Kantesh Balani, PhD, is an Assistant Professor in the Department of Materials Science and Engineering at the Indian Institute of Technology (IIT) Kanpur. His research focuses on the processing and characterization of carbon nanotube (CNT) based biomaterials, energy materials, and correlating mechanics at multiple length scales. He has received several recognitions as a Young Scientist, as well as a Young Engineer, for his contributions in the field of materials science.
The complete, easy–to–understand guide to ceramics and ceramic composites
The importance of designing and developing new ceramics and ceramic composites has increased dramatically over the last several years, and Advanced Structural Ceramics is designed to meet the rising demand for a comprehensive guide to the field.
Covering a broad range of topics, from the fundamentals, processing, and properties of toughened and high–temperature ceramics to applications of ceramic composites and state–of–the–art research, the book is designed to be of use to students and professionals alike.

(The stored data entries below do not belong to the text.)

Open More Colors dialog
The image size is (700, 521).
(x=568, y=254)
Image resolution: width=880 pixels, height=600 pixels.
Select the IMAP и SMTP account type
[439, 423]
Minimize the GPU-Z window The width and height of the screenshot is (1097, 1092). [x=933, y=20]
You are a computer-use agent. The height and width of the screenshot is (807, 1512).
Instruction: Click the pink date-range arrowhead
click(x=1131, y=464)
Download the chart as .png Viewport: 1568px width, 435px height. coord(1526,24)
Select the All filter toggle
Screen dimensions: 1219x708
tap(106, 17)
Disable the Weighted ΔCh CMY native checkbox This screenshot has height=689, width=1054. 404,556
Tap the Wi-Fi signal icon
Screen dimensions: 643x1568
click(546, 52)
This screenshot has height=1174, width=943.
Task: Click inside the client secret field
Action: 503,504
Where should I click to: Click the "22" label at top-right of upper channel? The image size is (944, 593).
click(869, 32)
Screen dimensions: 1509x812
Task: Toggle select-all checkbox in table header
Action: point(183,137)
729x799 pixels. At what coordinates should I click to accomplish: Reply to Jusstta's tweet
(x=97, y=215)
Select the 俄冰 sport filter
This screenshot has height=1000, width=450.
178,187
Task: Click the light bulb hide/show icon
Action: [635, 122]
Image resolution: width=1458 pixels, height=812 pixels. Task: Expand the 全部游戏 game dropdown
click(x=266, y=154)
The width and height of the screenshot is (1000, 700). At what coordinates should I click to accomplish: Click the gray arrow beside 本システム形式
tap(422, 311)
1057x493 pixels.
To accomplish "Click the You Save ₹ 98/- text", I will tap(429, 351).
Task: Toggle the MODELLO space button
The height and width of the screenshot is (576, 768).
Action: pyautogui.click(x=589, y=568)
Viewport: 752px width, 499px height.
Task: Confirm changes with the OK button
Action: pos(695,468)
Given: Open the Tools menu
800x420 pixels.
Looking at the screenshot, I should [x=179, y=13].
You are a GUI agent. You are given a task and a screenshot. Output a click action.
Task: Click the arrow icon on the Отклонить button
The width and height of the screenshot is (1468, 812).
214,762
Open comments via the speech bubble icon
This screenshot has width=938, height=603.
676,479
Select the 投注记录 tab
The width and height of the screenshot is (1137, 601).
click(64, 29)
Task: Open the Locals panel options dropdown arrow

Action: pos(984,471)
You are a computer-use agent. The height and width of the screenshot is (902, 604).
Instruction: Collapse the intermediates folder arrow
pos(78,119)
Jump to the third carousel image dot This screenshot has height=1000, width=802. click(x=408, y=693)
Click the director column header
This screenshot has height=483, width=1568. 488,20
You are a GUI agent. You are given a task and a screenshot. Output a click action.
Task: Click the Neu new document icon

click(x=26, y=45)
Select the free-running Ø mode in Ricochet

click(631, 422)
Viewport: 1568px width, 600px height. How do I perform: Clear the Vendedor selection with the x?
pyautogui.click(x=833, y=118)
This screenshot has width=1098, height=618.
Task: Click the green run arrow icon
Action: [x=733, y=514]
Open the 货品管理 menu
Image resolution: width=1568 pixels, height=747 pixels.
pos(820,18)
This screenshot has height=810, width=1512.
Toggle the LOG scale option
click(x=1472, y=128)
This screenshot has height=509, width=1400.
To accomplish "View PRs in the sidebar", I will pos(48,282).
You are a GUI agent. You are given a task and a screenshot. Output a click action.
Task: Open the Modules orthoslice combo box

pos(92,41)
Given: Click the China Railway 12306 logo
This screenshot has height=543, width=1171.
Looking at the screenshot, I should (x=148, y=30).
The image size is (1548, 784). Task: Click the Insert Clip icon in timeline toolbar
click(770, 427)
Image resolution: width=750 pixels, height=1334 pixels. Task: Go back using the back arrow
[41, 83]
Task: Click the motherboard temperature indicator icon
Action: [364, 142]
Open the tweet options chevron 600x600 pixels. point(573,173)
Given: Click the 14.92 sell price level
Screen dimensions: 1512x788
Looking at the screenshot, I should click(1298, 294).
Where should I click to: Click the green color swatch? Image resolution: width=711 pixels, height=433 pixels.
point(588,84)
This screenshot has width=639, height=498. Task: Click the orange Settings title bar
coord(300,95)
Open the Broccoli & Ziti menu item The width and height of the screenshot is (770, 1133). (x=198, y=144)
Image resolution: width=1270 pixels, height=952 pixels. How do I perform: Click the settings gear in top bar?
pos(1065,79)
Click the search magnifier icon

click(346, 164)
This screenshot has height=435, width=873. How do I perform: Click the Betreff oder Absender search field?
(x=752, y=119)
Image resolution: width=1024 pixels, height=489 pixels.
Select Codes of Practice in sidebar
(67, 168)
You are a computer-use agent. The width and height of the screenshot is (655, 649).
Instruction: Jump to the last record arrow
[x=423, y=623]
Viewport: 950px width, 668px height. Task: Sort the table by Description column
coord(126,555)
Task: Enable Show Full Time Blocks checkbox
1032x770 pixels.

In addition, it provides an advanced look at biomaterials today, including the exciting new areas of nanoceramics and bioceramics.
A must–have for scientists working in a range of disciplines, including materials science, ceramics, mechanical engineering, and biotechnology, Advanced Structural Ceramics is an invaluable resource for teaching ceramics as well as research purposes, and an ideal reference for engineers and manufacturers.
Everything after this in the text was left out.